Since retiring from the Air Self-Defense Force, General Tamogami has become involved with Japanese nationalist groups, heading Ganbare Nippon at its founding in February 2010. He also wrote a column for the magazine Asahi Geino, in which he opined on topics such as the Chinese and North Korean military threats and the benefits of corporal punishment.[18]
In a 2011 book, he spelled out a more independent defense policy for Japan under which Japan would have the right to collective self-defense and would acquire nuclear weapons, aircraft carriers, bombers and cruise missiles, as well as enhancing its amphibious troops and intelligence-gathering capabilities.[19]
He organized a rally to protest the Senkaku Islands incident where a Chinese fishing trawler collided with two Japanese Coast Guard patrol boats. At the anti-China rally, he said: "Senkaku Islands is Japan's traditional territory, if we don't protect it, China will make action to take it."[20] In August 2012, he helped lead a group of Japanese activists to the Senkaku Islands to protest a landing on the islands days earlier by Chinese activists.[21]
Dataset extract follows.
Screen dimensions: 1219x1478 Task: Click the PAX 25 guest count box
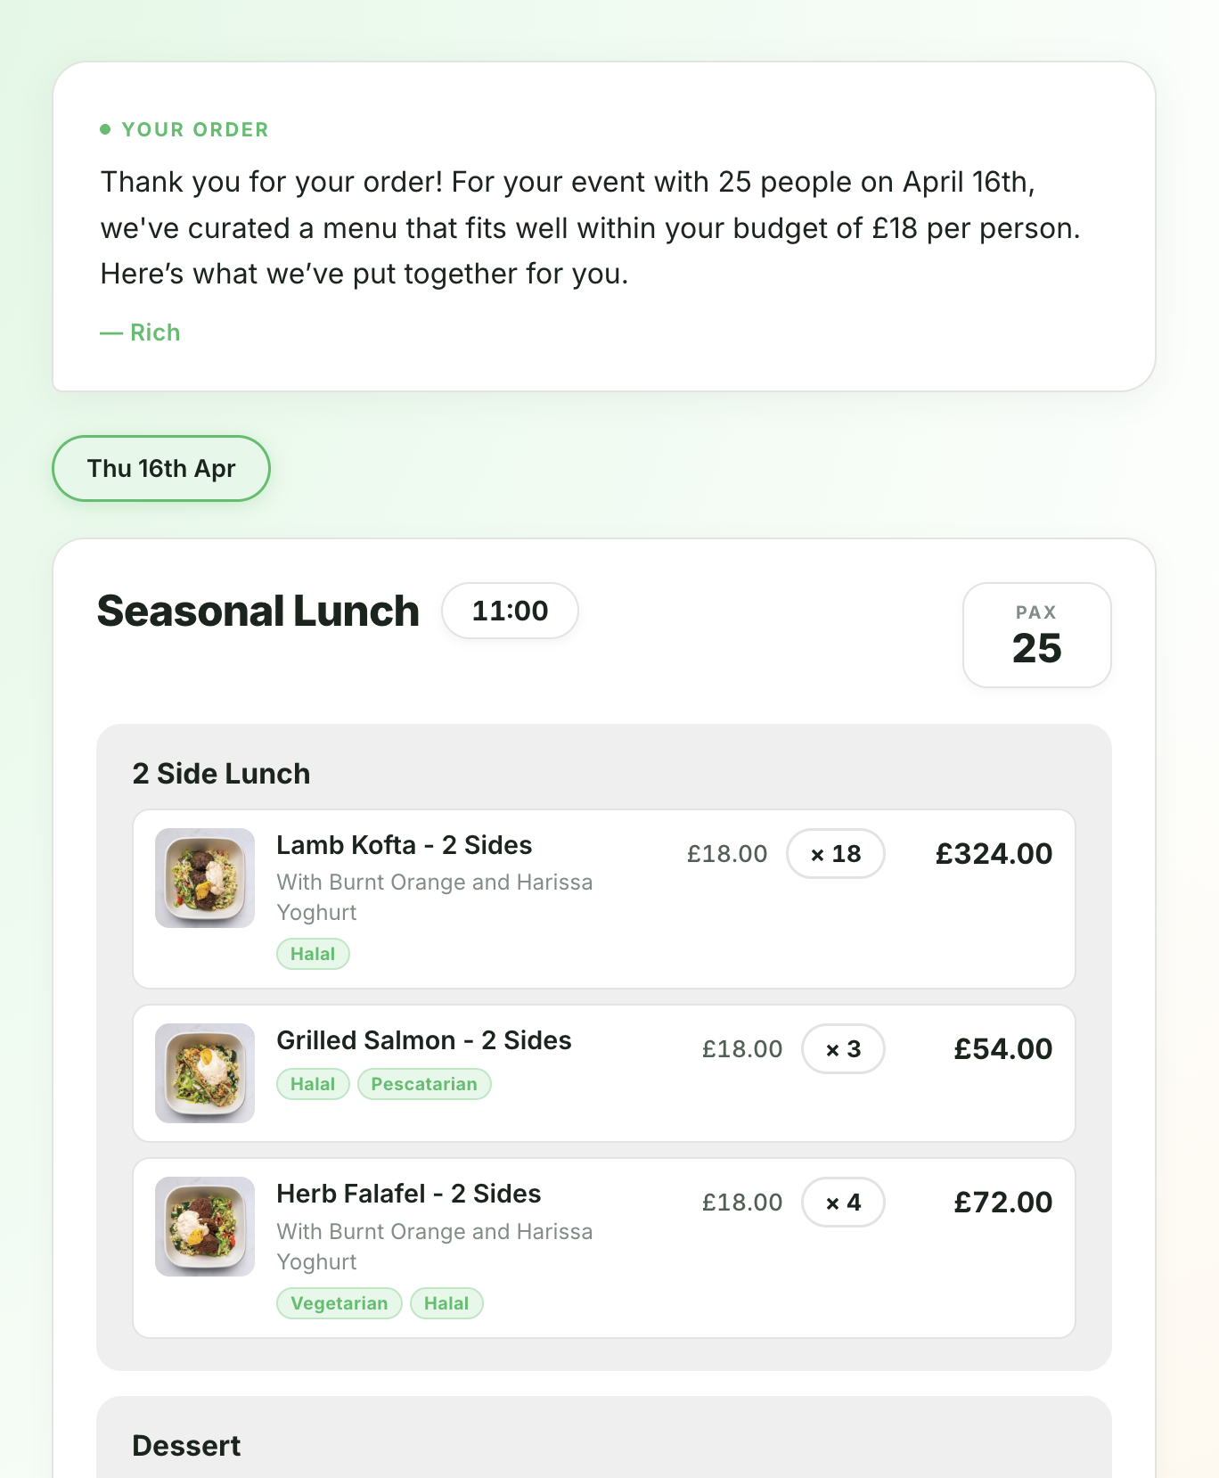pyautogui.click(x=1036, y=636)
In the wake of a rape incident by American servicemen in Okinawa in October 2012, he pointed out in a Twitter post that both recent rape incidents had occurred around 4 am, and asked why the media had not questioned what the victims were doing walking around town at that time.[22]
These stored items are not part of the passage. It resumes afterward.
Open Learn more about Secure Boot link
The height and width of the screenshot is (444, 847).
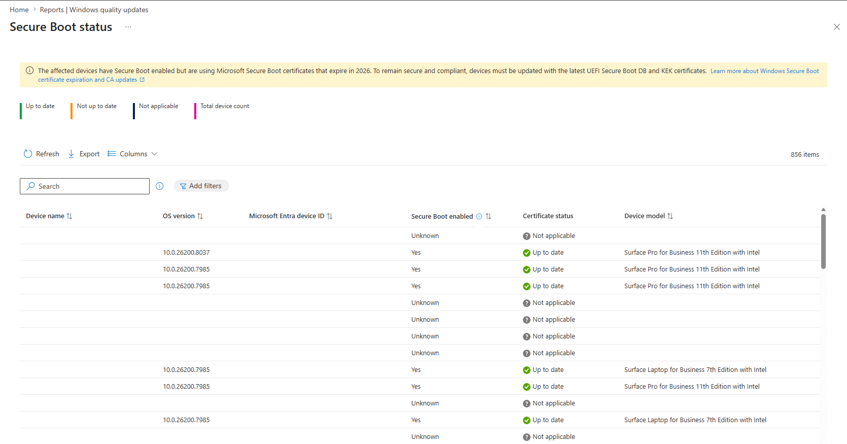(x=764, y=71)
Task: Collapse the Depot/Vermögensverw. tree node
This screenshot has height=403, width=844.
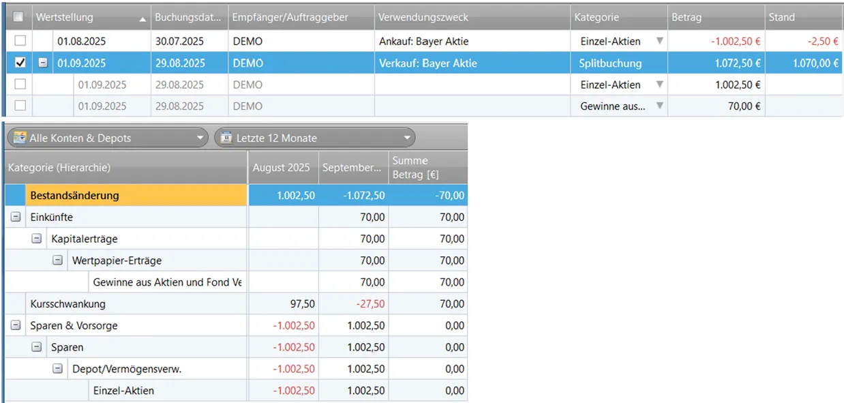Action: pos(58,369)
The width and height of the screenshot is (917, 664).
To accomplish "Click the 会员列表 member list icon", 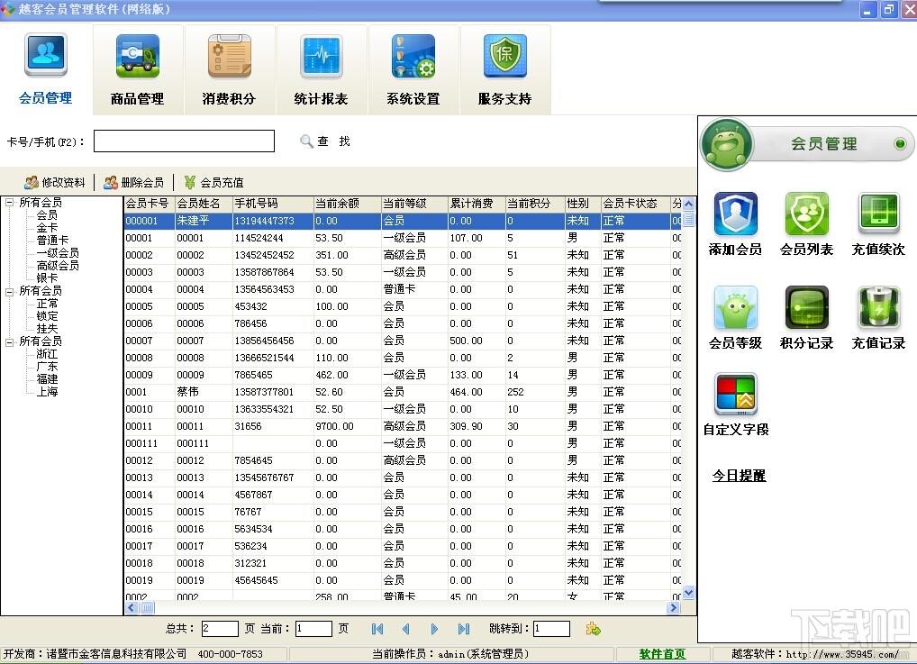I will pos(806,214).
He announced his candidacy for governor of Tokyo in 2014 in the election to replace resigning governor Naoki Inose.[23] Although Tamogami obtained 610,865 votes, he lost to former Minister of Health, Labour and Welfare Yōichi Masuzoe, who obtained more than 2.1 million votes.[24]
In the 2014 general election he ran as a candidate for the Party for Future Generations but was not elected.[25] As of 2015 he was no longer the head of this organization.[26]
Tamogami and his campaign finance director were arrested in April 2016 on charges that Tamogami's gubernatorial campaign paid 2.8 million yen to five staffers who were legally classified as volunteers. Prior to his arrest (but after the charges became public), Tamogami explained the payments as "not something that I directly ordered, but [a] result of my ignorance and lack of oversight."[27]
Tamogami pled not guilty in June 2016, stating that "I was never involved in distributing the money, nor did I conspire to do so." Prosecutors alleged that Tamogami approved the distribution of surplus cash remaining at the end of his campaign, and specifically instructed his finance director to increase payments to certain individuals.[28]
In May 2017, a district court sentenced Tamogami to 22 months in prison, suspended for five years, for making illegal payments to his campaign staff in his unsuccessful Tokyo gubernatorial bid in February 2014.[29]
Tamogami is controversial for his historiography of the Second Sino-Japanese War and World War II. He has been described as a "champion of Japan's right wing".[30] He denies that women were forced into sexual service as "comfort women".[31] [32] [33] [34] He also denies the Nanjing Massacre.[35]
Tamogami is known for making jokes, particularly about his own diminutive stature. When criticized for his outspoken remarks he countered that "he did not lack prudence of speech, only of height ", and when commenting on defense spending cuts, he said of his own appointment, "The slimming down of the self defense forces has begun, with the appointment of a more compact Chief of Staff." When criticized for accepting severance pay after the scandal caused by his essay, he quipped, "Well, at last my wife and children are giving me hot food again." During the 2014 gubernatorial campaign, he said "although I make this face, I am actually a good person."[37]